Damit das Deck auf dem Rumpf befestigt werden kann, habe ich es mit zwei Schrauben mit den Querstreben im Rumpf verschraubt. Die beiden Schrauben verstecken sich hinter der Reling und sind fast unsichtbar.

Das Dach  des Modells ist wie folgt fixiert: Eine Gewindestange führt vom Rumpf durch den Fahrgastraum bis nach oben. Diese Stange ist im Rumpf fest verklebt. Ich habe einen Lüfter so umgebaut, dass er wie eine Mutter mit einem langen Gewinde arbeitet. Damit wird das Dach fest mit dem Schiff verbunden. Der Lüfter ist zwar nicht auf dem Original vorhanden erfüllt aber seine Aufgabe. 

Am 15. September wollte ich bei unserer Veranstaltung in Planten un Blomen den Stapellauf vornehmen.

Zunächst hat der Senderakku den Geist aufgegeben und als das Modell schwimmen sollte ist es fast umgekippt.

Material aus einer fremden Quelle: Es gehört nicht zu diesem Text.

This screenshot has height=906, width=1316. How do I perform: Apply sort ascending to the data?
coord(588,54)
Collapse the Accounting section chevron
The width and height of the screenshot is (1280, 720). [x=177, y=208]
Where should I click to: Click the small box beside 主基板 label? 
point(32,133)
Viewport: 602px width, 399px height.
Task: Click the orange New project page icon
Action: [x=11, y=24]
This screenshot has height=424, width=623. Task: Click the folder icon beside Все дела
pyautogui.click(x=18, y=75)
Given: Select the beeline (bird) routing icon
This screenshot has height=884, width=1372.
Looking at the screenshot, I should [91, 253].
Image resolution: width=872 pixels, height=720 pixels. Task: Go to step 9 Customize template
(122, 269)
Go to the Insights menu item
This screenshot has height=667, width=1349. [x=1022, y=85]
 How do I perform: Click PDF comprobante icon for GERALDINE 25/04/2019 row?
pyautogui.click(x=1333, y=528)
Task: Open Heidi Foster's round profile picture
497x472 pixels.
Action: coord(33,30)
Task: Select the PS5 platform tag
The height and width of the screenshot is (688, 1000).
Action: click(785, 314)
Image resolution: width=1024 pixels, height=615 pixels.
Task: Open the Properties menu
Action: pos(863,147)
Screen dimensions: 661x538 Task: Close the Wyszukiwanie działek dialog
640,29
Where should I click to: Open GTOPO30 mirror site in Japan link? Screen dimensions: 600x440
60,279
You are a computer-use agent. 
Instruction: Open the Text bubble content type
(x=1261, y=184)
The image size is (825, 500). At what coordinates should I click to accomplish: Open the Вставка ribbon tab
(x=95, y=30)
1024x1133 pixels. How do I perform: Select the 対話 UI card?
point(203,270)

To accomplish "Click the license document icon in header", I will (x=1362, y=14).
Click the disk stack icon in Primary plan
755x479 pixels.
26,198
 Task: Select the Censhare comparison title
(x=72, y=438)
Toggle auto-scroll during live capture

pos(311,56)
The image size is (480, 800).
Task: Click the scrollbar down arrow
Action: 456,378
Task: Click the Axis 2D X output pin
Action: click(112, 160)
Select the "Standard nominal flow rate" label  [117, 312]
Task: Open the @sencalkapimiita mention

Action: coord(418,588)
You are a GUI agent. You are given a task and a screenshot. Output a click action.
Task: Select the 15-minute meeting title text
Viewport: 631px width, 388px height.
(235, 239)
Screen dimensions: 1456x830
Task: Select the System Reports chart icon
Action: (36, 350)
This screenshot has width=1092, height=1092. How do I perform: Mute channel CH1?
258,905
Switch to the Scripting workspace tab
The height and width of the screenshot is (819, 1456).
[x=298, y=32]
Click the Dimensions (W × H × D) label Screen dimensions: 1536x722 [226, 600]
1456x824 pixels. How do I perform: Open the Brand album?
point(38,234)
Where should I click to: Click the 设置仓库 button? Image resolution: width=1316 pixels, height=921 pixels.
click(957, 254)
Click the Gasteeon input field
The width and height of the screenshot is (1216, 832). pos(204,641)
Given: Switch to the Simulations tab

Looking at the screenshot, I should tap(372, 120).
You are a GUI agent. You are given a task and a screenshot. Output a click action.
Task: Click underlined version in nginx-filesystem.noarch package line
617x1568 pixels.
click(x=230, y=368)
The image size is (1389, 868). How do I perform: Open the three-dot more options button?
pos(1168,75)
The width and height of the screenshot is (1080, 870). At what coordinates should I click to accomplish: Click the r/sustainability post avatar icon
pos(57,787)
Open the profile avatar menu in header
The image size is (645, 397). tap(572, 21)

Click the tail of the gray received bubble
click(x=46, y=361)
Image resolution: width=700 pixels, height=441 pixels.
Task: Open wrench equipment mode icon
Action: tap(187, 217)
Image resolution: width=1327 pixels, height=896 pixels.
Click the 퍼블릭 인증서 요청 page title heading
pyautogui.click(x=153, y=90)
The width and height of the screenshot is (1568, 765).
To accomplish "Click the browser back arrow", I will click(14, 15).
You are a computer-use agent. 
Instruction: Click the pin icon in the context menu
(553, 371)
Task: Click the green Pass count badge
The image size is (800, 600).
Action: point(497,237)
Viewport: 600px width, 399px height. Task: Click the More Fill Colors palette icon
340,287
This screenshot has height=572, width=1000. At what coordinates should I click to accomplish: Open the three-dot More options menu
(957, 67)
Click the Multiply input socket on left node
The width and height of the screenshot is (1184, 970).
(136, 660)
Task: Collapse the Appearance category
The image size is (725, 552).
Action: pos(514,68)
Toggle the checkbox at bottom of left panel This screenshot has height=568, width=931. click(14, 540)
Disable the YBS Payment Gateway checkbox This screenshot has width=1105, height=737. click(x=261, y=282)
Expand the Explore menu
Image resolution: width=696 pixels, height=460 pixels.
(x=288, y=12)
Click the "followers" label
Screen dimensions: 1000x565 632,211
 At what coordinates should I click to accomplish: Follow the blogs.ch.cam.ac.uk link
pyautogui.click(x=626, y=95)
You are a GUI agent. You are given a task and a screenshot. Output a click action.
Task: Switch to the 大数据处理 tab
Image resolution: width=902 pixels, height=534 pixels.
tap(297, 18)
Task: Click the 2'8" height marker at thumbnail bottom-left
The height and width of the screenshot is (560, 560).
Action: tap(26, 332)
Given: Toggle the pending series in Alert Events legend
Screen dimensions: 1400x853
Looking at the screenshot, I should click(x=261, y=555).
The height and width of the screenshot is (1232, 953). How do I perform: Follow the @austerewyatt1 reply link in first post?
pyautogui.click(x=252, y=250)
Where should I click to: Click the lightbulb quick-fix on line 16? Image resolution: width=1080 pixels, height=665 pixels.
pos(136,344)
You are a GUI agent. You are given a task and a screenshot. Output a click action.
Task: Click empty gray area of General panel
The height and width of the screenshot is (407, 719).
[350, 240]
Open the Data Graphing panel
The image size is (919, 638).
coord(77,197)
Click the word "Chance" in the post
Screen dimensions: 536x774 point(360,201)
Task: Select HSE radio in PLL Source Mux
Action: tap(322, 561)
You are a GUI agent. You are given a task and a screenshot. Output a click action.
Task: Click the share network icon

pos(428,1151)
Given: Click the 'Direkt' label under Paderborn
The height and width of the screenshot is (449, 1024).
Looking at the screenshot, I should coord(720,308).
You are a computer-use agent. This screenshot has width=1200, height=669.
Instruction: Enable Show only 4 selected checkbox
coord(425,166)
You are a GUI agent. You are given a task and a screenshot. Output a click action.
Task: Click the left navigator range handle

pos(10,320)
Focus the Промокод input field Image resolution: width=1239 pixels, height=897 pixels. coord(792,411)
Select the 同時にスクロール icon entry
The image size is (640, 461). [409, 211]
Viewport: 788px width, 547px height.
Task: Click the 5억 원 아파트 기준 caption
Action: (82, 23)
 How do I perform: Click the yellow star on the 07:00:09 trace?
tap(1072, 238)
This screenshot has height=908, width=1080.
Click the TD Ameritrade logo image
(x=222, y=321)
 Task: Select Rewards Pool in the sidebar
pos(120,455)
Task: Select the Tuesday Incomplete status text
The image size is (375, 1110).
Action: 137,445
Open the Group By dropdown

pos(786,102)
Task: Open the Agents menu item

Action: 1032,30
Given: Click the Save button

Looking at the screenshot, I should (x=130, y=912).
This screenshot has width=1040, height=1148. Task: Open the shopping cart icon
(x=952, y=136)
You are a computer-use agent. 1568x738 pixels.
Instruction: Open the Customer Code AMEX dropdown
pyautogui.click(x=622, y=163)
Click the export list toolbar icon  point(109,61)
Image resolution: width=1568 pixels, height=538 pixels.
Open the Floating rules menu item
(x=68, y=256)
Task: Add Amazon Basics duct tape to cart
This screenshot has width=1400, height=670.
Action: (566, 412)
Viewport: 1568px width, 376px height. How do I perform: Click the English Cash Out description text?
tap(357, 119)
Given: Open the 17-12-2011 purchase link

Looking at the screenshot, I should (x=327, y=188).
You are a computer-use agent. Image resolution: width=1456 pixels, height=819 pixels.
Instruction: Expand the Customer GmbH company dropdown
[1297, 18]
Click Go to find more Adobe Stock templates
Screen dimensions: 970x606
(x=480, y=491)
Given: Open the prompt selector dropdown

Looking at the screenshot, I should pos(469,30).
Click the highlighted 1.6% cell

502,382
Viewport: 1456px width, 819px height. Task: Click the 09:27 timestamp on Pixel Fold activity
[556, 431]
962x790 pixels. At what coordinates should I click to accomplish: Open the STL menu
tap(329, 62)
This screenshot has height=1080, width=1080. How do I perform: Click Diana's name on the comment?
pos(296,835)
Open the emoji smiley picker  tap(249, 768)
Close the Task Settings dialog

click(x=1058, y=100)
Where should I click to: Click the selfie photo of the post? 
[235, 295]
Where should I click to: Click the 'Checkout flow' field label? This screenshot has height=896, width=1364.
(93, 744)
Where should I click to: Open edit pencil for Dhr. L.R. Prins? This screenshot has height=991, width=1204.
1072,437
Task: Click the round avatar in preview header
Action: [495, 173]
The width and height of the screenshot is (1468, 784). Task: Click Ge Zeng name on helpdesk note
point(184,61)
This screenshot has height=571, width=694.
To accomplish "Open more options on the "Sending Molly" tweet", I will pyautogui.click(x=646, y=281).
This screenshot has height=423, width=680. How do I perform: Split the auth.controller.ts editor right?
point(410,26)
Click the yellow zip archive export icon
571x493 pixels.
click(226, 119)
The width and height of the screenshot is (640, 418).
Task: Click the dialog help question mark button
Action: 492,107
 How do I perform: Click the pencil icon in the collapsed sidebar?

Nach Rücksprache mit Christian Rex hatte ich viel zu wenig Gewicht im Rumpf.

Also habe noch ca. 900 Gramm zusätzlich unten in den Rumpf gebracht.

Die Staubschutzhaube habe ich in Ermangelung einer Badewanne als Becken zum austarieren missbraucht.

Es sind jetzt etwa 1400 Gramm incl. Bleiakku im Rumpf untergebracht. Das Modell liegt jetzt stabil im Wasser..

 

Was jetzt noch fehlt ist die Taufe und die erste Ausfahrt.